- _Required action_: Every entry below should appear in the answer exactly as written, apart from the pictures.

- _Provided records_:

※

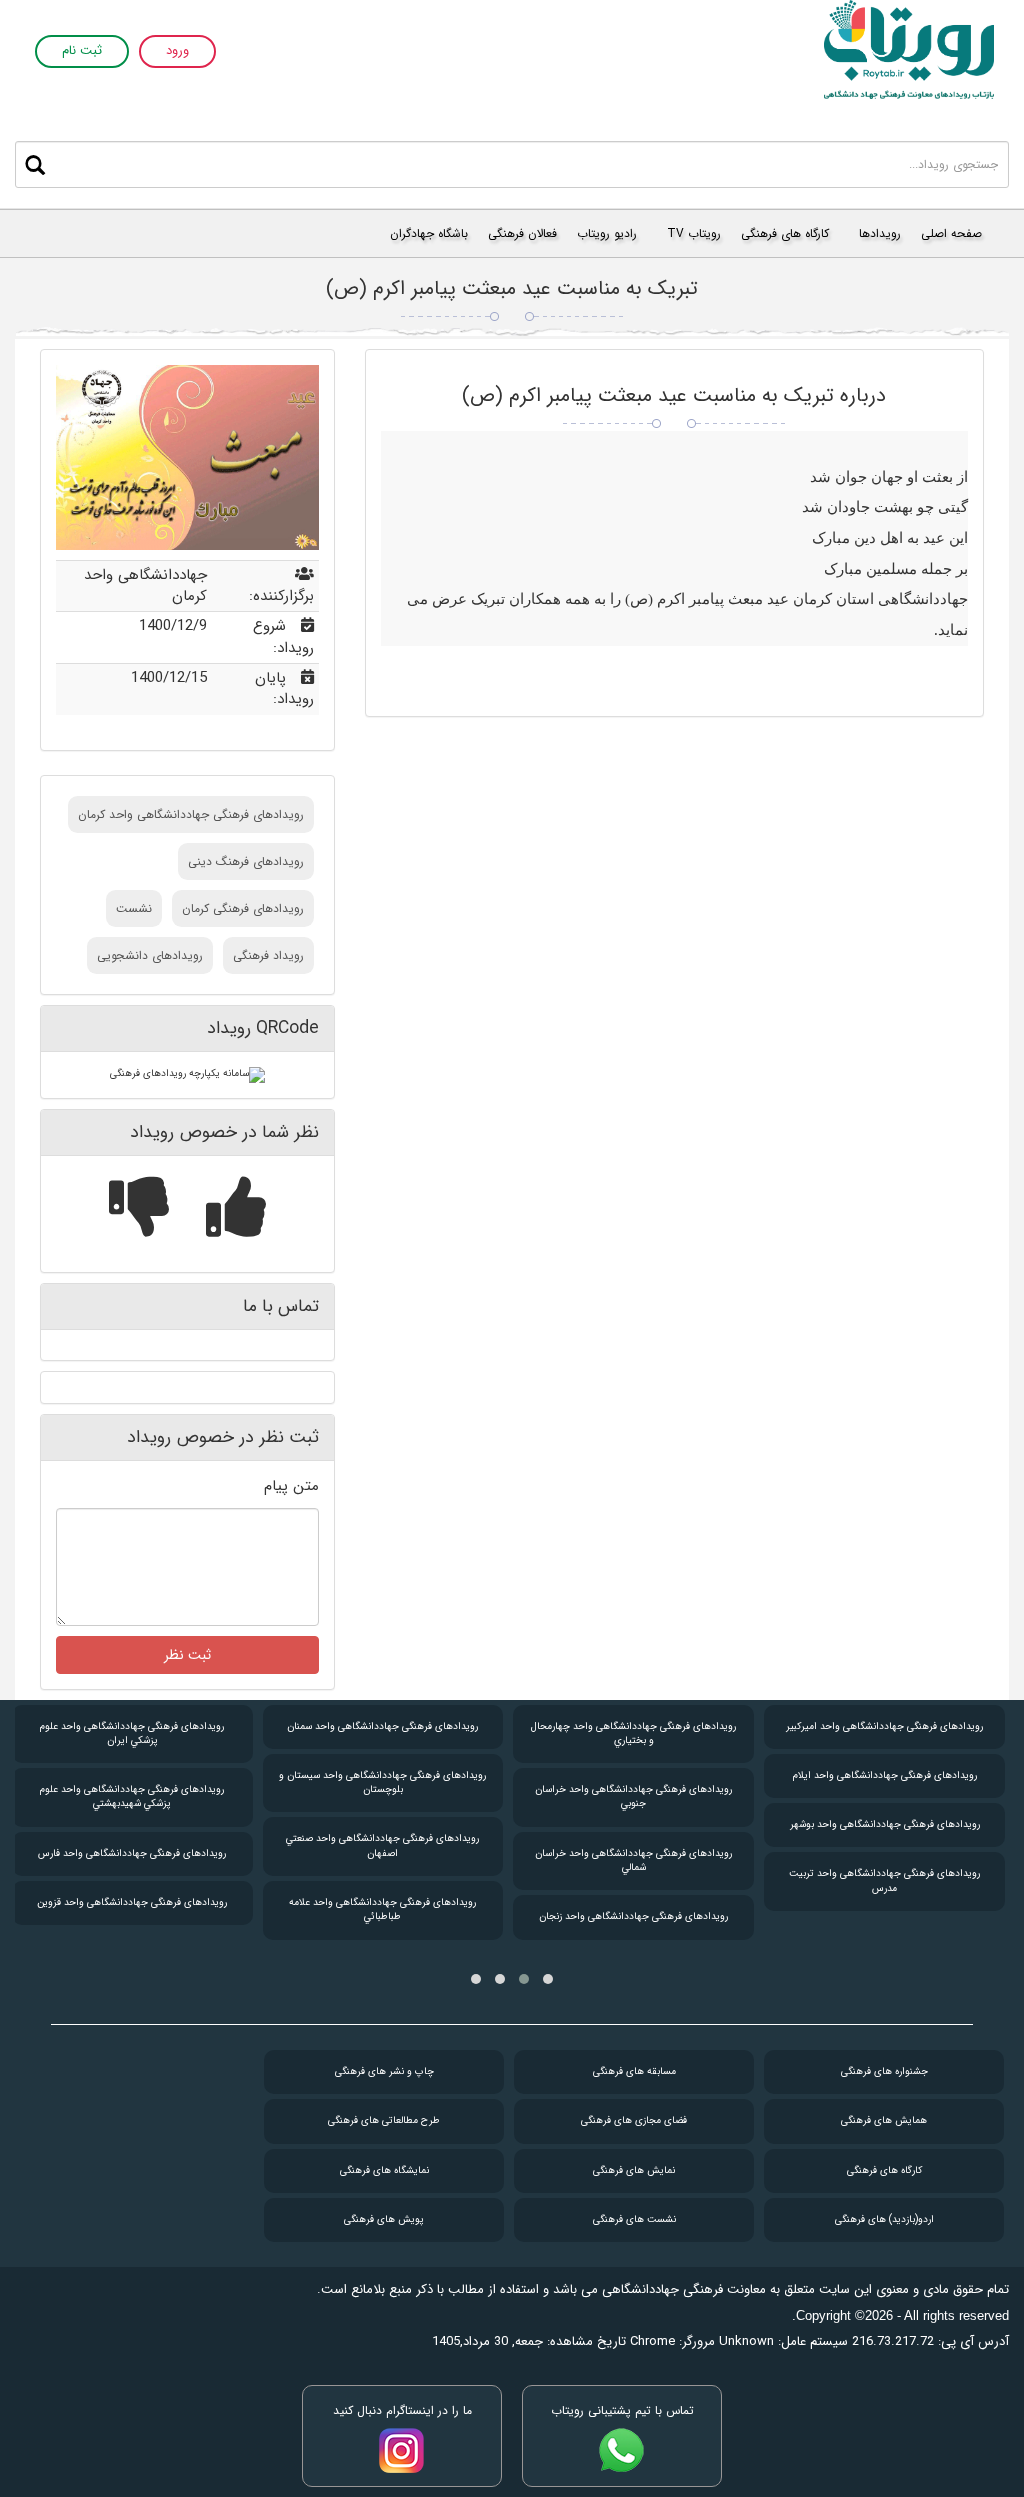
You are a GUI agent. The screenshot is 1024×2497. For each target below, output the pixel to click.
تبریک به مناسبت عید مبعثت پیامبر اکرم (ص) (512, 288)
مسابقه (634, 2071)
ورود (177, 51)
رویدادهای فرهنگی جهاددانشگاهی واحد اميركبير (884, 1726)
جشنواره (884, 2071)
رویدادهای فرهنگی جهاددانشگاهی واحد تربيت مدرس (884, 1880)
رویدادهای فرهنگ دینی (246, 861)
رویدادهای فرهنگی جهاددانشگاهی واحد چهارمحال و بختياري (633, 1733)
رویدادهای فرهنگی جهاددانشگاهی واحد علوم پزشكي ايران (132, 1733)
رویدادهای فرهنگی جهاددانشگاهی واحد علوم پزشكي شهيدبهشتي (132, 1796)
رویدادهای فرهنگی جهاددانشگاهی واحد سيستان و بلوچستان (382, 1782)
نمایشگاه (384, 2170)
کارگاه (884, 2170)
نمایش (634, 2170)
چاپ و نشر (384, 2071)
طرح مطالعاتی (384, 2120)
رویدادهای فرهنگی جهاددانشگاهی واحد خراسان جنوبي (633, 1796)
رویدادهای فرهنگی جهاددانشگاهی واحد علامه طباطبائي (382, 1909)
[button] (548, 1979)
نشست (134, 908)
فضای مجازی (634, 2120)
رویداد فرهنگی (268, 955)
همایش (884, 2120)
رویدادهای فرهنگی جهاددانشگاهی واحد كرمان (191, 814)
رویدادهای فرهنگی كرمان (243, 908)
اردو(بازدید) (884, 2219)
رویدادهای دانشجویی (150, 955)
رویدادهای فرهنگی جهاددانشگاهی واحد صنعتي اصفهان (382, 1845)
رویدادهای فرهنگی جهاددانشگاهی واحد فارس (132, 1853)
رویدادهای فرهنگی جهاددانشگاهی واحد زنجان (633, 1916)
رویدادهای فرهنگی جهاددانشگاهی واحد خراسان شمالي (633, 1860)
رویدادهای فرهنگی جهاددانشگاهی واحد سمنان (382, 1726)
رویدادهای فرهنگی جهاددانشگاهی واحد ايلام (885, 1775)
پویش (384, 2219)
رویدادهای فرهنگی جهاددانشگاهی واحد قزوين (132, 1902)
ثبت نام (82, 51)
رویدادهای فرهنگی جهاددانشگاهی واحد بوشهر (885, 1824)
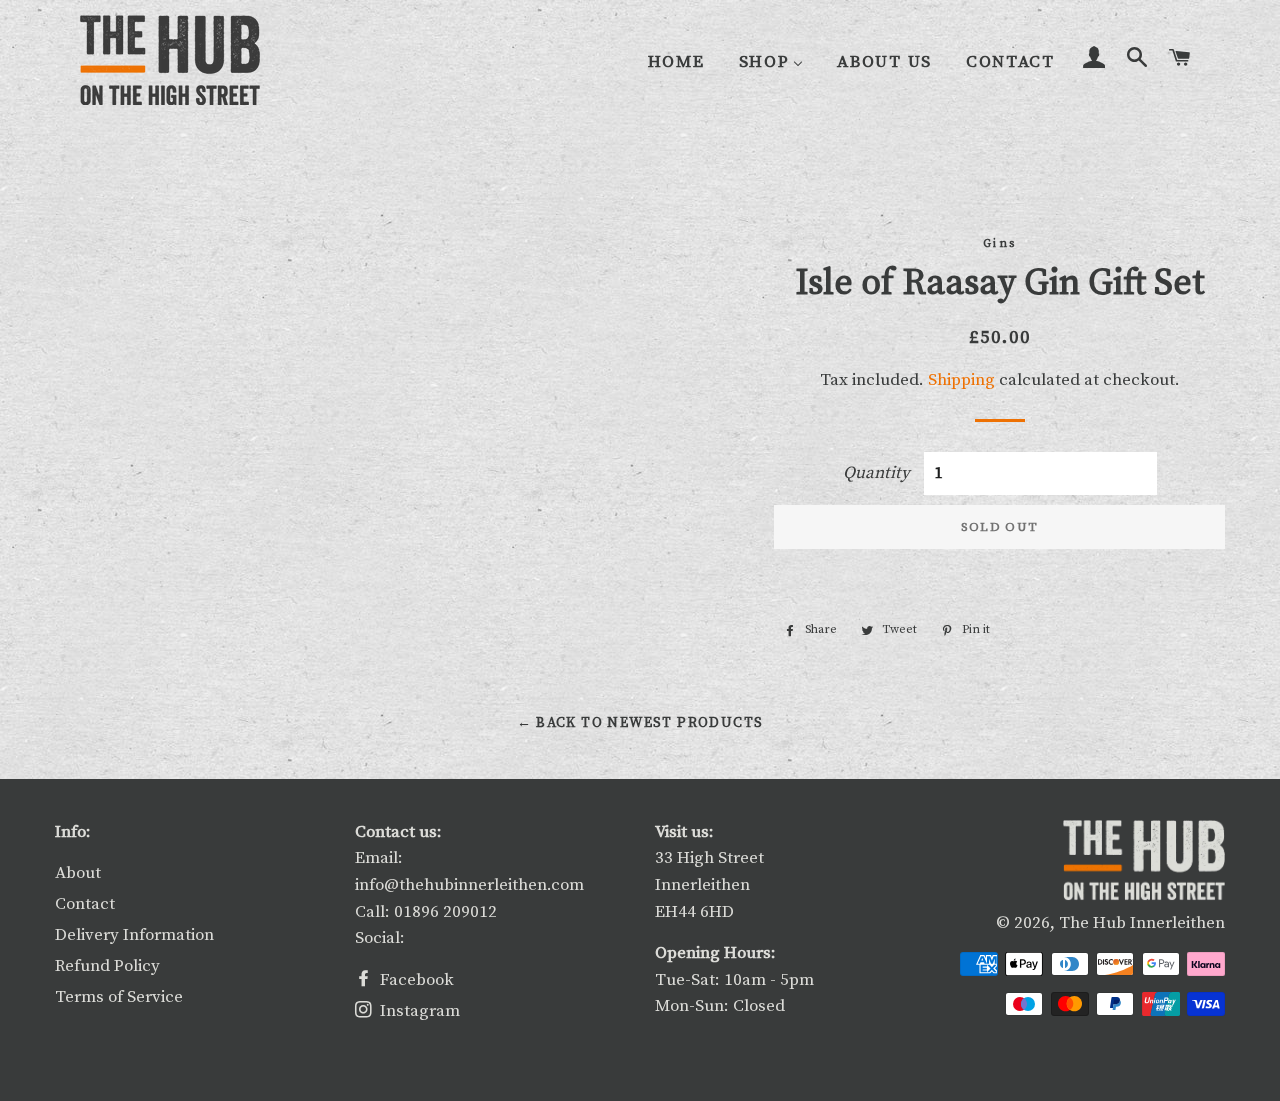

※

- _Task answer_:
You are a GUI agent. The screenshot is 1024×2497. For each target below, output the pixel to click.
تبریک به مناسبت عید مبعثت پیامبر اکرم (ص) (512, 288)
مسابقه (634, 2071)
ورود (177, 51)
رویدادهای فرهنگی جهاددانشگاهی واحد اميركبير (884, 1726)
جشنواره (884, 2071)
رویدادهای فرهنگی جهاددانشگاهی واحد تربيت مدرس (884, 1880)
رویدادهای فرهنگ دینی (246, 861)
رویدادهای فرهنگی جهاددانشگاهی واحد چهارمحال و بختياري (633, 1733)
رویدادهای فرهنگی جهاددانشگاهی واحد علوم پزشكي ايران (132, 1733)
رویدادهای فرهنگی جهاددانشگاهی واحد علوم پزشكي شهيدبهشتي (132, 1796)
رویدادهای فرهنگی جهاددانشگاهی واحد سيستان و بلوچستان (382, 1782)
نمایشگاه (384, 2170)
کارگاه (884, 2170)
نمایش (634, 2170)
چاپ و نشر (384, 2071)
طرح مطالعاتی (384, 2120)
رویدادهای فرهنگی جهاددانشگاهی واحد خراسان جنوبي (633, 1796)
رویدادهای فرهنگی جهاددانشگاهی واحد علامه طباطبائي (382, 1909)
[button] (548, 1979)
نشست (134, 908)
فضای مجازی (634, 2120)
رویداد فرهنگی (268, 955)
همایش (884, 2120)
رویدادهای فرهنگی جهاددانشگاهی واحد كرمان (191, 814)
رویدادهای فرهنگی كرمان (243, 908)
اردو(بازدید) (884, 2219)
رویدادهای دانشجویی (150, 955)
رویدادهای فرهنگی جهاددانشگاهی واحد صنعتي اصفهان (382, 1845)
رویدادهای فرهنگی جهاددانشگاهی واحد فارس (132, 1853)
رویدادهای فرهنگی جهاددانشگاهی واحد زنجان (633, 1916)
رویدادهای فرهنگی جهاددانشگاهی واحد خراسان شمالي (633, 1860)
رویدادهای فرهنگی جهاددانشگاهی واحد سمنان (382, 1726)
رویدادهای فرهنگی جهاددانشگاهی واحد ايلام (885, 1775)
پویش (384, 2219)
رویدادهای فرهنگی جهاددانشگاهی واحد قزوين (132, 1902)
ثبت نام (82, 51)
رویدادهای فرهنگی جهاددانشگاهی واحد بوشهر (885, 1824)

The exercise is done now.